EXERCISE INSTRUCTIONS: In the records below, find the line holding "Task: Uncheck All" and the line holding "Switch to the". Set down both, with every line between them, exactly.

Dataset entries
BEGIN

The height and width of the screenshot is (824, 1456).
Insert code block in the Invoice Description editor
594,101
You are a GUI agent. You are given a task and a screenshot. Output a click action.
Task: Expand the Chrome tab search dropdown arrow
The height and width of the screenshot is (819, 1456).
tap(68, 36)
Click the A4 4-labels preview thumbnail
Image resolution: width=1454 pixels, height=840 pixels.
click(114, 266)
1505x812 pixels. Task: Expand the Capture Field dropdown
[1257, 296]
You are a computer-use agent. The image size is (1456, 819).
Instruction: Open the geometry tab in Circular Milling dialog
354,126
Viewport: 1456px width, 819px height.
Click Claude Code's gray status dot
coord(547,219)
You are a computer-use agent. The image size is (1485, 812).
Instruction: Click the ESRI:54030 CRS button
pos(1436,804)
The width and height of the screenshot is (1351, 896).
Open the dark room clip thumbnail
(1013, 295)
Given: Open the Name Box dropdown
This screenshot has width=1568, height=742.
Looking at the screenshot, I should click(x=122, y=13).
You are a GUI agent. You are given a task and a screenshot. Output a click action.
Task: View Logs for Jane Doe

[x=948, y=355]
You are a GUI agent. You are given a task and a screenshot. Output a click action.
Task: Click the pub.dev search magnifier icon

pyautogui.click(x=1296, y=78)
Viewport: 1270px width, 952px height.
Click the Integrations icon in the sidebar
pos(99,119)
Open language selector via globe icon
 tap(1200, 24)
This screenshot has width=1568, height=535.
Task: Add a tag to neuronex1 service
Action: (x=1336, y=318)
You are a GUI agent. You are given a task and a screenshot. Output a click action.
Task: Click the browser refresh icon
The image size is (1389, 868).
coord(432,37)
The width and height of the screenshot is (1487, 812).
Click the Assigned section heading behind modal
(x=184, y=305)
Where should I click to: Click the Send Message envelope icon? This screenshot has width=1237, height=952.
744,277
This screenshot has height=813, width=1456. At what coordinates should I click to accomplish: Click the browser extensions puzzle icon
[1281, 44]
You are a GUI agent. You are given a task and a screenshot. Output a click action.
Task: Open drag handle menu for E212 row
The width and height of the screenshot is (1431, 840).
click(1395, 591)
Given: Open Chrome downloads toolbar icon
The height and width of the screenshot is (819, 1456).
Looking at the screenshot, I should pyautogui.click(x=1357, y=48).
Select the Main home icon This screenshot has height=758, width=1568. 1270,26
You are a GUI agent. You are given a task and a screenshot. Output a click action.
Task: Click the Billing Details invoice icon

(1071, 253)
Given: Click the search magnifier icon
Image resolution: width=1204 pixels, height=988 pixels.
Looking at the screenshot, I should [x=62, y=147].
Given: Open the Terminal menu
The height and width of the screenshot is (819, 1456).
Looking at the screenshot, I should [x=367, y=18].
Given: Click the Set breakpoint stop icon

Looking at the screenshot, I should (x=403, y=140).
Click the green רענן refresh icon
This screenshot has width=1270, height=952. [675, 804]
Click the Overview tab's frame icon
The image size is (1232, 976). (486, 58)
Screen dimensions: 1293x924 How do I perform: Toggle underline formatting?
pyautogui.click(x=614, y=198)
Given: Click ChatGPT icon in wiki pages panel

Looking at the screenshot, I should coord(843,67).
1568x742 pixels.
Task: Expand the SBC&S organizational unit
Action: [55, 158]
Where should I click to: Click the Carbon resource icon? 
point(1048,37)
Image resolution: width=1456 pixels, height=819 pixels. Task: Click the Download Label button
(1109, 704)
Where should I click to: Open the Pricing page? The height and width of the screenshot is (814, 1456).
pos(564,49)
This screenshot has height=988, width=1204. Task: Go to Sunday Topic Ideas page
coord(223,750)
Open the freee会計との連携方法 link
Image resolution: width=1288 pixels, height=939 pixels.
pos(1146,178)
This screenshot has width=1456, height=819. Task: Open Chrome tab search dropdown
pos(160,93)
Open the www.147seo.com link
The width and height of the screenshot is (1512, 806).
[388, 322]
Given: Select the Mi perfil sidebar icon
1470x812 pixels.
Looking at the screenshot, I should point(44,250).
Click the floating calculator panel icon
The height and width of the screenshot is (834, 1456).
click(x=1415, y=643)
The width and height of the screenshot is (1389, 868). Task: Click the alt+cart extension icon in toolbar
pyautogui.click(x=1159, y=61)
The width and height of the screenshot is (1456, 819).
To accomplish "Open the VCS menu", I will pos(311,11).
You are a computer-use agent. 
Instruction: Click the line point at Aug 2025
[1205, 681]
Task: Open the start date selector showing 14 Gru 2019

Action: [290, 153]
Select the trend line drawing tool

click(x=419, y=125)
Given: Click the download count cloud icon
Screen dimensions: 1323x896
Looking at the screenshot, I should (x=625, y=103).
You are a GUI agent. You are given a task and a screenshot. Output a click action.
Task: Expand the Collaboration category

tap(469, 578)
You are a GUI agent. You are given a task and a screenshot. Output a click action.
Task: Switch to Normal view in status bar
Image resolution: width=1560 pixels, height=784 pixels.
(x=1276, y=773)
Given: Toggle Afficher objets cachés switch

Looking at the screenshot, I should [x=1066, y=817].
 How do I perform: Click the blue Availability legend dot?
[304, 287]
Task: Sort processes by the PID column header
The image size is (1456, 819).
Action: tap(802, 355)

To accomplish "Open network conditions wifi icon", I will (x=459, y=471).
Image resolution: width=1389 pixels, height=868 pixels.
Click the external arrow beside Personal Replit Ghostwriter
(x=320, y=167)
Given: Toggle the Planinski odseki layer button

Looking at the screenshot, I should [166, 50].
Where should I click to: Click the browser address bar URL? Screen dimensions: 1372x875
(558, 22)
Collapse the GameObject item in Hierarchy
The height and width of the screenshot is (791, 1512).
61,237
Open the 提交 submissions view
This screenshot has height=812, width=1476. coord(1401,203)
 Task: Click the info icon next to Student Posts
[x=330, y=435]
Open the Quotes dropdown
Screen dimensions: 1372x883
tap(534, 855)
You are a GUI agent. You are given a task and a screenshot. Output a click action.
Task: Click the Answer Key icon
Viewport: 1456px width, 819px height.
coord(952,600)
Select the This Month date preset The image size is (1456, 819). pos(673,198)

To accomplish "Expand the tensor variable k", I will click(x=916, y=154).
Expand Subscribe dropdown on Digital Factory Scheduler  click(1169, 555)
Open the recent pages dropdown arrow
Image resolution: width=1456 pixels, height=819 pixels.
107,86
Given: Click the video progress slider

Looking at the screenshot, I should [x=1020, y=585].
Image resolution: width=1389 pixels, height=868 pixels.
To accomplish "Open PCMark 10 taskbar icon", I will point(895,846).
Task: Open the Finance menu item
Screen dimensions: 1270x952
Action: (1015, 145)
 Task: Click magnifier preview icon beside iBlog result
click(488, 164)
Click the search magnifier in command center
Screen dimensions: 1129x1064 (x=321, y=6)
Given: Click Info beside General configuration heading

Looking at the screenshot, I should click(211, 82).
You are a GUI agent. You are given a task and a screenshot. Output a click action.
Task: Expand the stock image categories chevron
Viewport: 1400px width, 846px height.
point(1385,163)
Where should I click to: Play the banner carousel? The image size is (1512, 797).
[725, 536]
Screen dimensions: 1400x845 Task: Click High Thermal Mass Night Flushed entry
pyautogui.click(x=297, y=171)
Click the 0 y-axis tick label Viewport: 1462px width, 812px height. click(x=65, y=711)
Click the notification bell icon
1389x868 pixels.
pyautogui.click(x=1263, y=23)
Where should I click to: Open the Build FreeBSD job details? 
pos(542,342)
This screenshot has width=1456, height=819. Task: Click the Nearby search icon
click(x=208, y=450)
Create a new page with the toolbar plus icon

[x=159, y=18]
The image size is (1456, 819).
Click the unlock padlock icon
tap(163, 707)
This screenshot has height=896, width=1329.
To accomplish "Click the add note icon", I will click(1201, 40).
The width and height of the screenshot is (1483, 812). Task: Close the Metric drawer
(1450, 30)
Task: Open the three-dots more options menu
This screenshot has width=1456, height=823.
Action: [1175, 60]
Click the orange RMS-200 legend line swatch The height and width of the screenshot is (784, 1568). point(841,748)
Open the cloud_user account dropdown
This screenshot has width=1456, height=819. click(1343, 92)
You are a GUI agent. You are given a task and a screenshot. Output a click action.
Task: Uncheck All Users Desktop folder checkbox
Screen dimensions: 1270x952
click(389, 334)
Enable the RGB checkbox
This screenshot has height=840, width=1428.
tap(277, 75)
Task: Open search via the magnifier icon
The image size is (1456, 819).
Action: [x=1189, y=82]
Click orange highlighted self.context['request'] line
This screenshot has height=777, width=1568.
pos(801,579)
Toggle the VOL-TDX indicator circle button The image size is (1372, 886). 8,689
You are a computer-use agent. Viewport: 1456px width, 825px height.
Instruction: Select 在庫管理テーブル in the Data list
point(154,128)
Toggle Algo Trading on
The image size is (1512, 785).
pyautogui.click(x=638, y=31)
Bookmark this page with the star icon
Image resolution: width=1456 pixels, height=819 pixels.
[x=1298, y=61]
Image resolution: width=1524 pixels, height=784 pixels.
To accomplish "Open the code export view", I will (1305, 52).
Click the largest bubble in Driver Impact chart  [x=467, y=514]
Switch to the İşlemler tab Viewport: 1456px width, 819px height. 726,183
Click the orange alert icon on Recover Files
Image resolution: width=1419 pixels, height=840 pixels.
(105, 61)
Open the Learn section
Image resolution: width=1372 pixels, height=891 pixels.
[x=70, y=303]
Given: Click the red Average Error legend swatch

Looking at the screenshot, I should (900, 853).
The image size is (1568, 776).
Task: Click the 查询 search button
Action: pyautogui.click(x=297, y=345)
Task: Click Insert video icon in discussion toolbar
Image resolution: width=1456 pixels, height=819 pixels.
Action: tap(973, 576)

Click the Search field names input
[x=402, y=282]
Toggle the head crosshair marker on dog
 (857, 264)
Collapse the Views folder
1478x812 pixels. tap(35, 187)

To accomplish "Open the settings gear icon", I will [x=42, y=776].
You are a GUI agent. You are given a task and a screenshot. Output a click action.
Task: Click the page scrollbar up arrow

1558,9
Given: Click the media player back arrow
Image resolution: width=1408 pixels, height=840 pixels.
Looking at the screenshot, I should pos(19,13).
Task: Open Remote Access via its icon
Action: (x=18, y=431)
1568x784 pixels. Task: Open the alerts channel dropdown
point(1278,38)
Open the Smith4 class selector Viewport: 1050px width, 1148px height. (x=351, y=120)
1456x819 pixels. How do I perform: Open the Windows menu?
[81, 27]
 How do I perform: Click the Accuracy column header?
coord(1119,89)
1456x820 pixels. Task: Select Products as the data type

END

RESULT:
Task: Uncheck All Users Desktop folder checkbox
Screen dimensions: 1270x952
click(389, 334)
Enable the RGB checkbox
This screenshot has height=840, width=1428.
tap(277, 75)
Task: Open search via the magnifier icon
The image size is (1456, 819).
Action: [x=1189, y=82]
Click orange highlighted self.context['request'] line
This screenshot has height=777, width=1568.
pos(801,579)
Toggle the VOL-TDX indicator circle button The image size is (1372, 886). 8,689
You are a computer-use agent. Viewport: 1456px width, 825px height.
Instruction: Select 在庫管理テーブル in the Data list
point(154,128)
Toggle Algo Trading on
The image size is (1512, 785).
pyautogui.click(x=638, y=31)
Bookmark this page with the star icon
Image resolution: width=1456 pixels, height=819 pixels.
[x=1298, y=61]
Image resolution: width=1524 pixels, height=784 pixels.
To accomplish "Open the code export view", I will (1305, 52).
Click the largest bubble in Driver Impact chart  [x=467, y=514]
Switch to the İşlemler tab Viewport: 1456px width, 819px height. 726,183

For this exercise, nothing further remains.